Recorded information:
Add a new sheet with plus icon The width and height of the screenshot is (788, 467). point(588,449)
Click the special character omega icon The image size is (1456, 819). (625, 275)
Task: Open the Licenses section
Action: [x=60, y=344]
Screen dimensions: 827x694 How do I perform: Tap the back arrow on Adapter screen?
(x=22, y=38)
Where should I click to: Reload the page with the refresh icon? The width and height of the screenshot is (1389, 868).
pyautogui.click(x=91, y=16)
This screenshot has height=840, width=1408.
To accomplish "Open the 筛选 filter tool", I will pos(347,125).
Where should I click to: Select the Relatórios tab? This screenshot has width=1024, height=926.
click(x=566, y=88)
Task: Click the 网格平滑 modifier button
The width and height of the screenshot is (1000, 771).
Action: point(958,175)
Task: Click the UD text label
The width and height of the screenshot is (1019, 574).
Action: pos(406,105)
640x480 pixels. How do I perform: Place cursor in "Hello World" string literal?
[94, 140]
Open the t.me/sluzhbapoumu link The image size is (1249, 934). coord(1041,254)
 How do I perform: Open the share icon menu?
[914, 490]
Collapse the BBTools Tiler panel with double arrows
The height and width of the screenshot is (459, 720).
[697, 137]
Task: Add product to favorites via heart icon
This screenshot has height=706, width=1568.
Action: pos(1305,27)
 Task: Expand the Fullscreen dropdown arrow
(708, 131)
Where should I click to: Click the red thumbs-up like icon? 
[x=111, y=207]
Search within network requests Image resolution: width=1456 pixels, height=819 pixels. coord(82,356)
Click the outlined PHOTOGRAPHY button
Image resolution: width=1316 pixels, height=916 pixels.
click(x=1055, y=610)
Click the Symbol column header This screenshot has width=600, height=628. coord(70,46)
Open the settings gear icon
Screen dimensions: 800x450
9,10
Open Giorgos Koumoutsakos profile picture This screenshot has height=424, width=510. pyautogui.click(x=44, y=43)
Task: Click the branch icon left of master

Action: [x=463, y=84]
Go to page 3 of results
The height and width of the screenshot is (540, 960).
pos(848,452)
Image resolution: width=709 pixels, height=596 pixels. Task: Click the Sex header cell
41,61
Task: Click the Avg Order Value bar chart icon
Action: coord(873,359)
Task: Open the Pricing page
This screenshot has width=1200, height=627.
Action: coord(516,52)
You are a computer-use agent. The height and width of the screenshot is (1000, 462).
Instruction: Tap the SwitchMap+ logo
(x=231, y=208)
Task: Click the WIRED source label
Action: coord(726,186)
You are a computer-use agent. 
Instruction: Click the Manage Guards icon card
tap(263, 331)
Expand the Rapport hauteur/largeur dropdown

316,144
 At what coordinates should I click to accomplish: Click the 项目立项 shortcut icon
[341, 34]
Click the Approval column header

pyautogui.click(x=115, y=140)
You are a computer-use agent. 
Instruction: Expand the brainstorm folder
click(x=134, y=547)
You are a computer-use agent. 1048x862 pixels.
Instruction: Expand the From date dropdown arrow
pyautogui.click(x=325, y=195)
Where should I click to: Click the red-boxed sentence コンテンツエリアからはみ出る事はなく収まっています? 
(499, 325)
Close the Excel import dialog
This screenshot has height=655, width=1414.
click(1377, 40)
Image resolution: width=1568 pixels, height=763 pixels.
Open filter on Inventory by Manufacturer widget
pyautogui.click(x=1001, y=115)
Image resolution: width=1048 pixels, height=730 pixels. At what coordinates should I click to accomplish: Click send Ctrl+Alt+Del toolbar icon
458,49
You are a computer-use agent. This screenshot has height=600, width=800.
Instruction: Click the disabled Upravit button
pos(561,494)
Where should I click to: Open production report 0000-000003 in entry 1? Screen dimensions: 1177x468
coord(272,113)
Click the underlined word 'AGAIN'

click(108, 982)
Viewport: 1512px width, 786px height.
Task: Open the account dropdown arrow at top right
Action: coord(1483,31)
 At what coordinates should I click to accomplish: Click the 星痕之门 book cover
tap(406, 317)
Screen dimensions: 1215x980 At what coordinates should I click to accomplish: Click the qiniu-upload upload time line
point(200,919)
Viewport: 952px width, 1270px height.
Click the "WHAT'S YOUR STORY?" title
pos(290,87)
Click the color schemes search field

What is required: Output every line of the entries above as a JSON list of strings, one string per line, leaving out blank lines.

Finished exercise:
[
  "Add a new sheet with plus icon The width and height of the screenshot is (788, 467). point(588,449)",
  "Click the special character omega icon The image size is (1456, 819). (625, 275)",
  "Task: Open the Licenses section",
  "Action: [x=60, y=344]",
  "Screen dimensions: 827x694 How do I perform: Tap the back arrow on Adapter screen?",
  "(x=22, y=38)",
  "Where should I click to: Reload the page with the refresh icon? The width and height of the screenshot is (1389, 868).",
  "pyautogui.click(x=91, y=16)",
  "This screenshot has height=840, width=1408.",
  "To accomplish \"Open the 筛选 filter tool\", I will pos(347,125).",
  "Where should I click to: Select the Relatórios tab? This screenshot has width=1024, height=926.",
  "click(x=566, y=88)",
  "Task: Click the 网格平滑 modifier button",
  "The width and height of the screenshot is (1000, 771).",
  "Action: point(958,175)",
  "Task: Click the UD text label",
  "The width and height of the screenshot is (1019, 574).",
  "Action: pos(406,105)",
  "640x480 pixels. How do I perform: Place cursor in \"Hello World\" string literal?",
  "[94, 140]",
  "Open the t.me/sluzhbapoumu link The image size is (1249, 934). coord(1041,254)",
  " How do I perform: Open the share icon menu?",
  "[914, 490]",
  "Collapse the BBTools Tiler panel with double arrows",
  "The height and width of the screenshot is (459, 720).",
  "[697, 137]",
  "Task: Add product to favorites via heart icon",
  "This screenshot has height=706, width=1568.",
  "Action: pos(1305,27)",
  " Task: Expand the Fullscreen dropdown arrow",
  "(708, 131)",
  "Where should I click to: Click the red thumbs-up like icon? ",
  "[x=111, y=207]",
  "Search within network requests Image resolution: width=1456 pixels, height=819 pixels. coord(82,356)",
  "Click the outlined PHOTOGRAPHY button",
  "Image resolution: width=1316 pixels, height=916 pixels.",
  "click(x=1055, y=610)",
  "Click the Symbol column header This screenshot has width=600, height=628. coord(70,46)",
  "Open the settings gear icon",
  "Screen dimensions: 800x450",
  "9,10",
  "Open Giorgos Koumoutsakos profile picture This screenshot has height=424, width=510. pyautogui.click(x=44, y=43)",
  "Task: Click the branch icon left of master",
  "Action: [x=463, y=84]",
  "Go to page 3 of results",
  "The height and width of the screenshot is (540, 960).",
  "pos(848,452)",
  "Image resolution: width=709 pixels, height=596 pixels. Task: Click the Sex header cell",
  "41,61",
  "Task: Click the Avg Order Value bar chart icon",
  "Action: coord(873,359)",
  "Task: Open the Pricing page",
  "This screenshot has width=1200, height=627.",
  "Action: coord(516,52)",
  "You are a computer-use agent. The height and width of the screenshot is (1000, 462).",
  "Instruction: Tap the SwitchMap+ logo",
  "(x=231, y=208)",
  "Task: Click the WIRED source label",
  "Action: coord(726,186)",
  "You are a computer-use agent. ",
  "Instruction: Click the Manage Guards icon card",
  "tap(263, 331)",
  "Expand the Rapport hauteur/largeur dropdown",
  "316,144",
  " At what coordinates should I click to accomplish: Click the 项目立项 shortcut icon",
  "[341, 34]",
  "Click the Approval column header",
  "pyautogui.click(x=115, y=140)",
  "You are a computer-use agent. ",
  "Instruction: Expand the brainstorm folder",
  "click(x=134, y=547)",
  "You are a computer-use agent. 1048x862 pixels.",
  "Instruction: Expand the From date dropdown arrow",
  "pyautogui.click(x=325, y=195)",
  "Where should I click to: Click the red-boxed sentence コンテンツエリアからはみ出る事はなく収まっています? ",
  "(499, 325)",
  "Close the Excel import dialog",
  "This screenshot has height=655, width=1414.",
  "click(1377, 40)",
  "Image resolution: width=1568 pixels, height=763 pixels.",
  "Open filter on Inventory by Manufacturer widget",
  "pyautogui.click(x=1001, y=115)",
  "Image resolution: width=1048 pixels, height=730 pixels. At what coordinates should I click to accomplish: Click send Ctrl+Alt+Del toolbar icon",
  "458,49",
  "You are a computer-use agent. This screenshot has height=600, width=800.",
  "Instruction: Click the disabled Upravit button",
  "pos(561,494)",
  "Where should I click to: Open production report 0000-000003 in entry 1? Screen dimensions: 1177x468",
  "coord(272,113)",
  "Click the underlined word 'AGAIN'",
  "click(108, 982)",
  "Viewport: 1512px width, 786px height.",
  "Task: Open the account dropdown arrow at top right",
  "Action: coord(1483,31)",
  " At what coordinates should I click to accomplish: Click the 星痕之门 book cover",
  "tap(406, 317)",
  "Screen dimensions: 1215x980 At what coordinates should I click to accomplish: Click the qiniu-upload upload time line",
  "point(200,919)",
  "Viewport: 952px width, 1270px height.",
  "Click the \"WHAT'S YOUR STORY?\" title",
  "pos(290,87)",
  "Click the color schemes search field"
]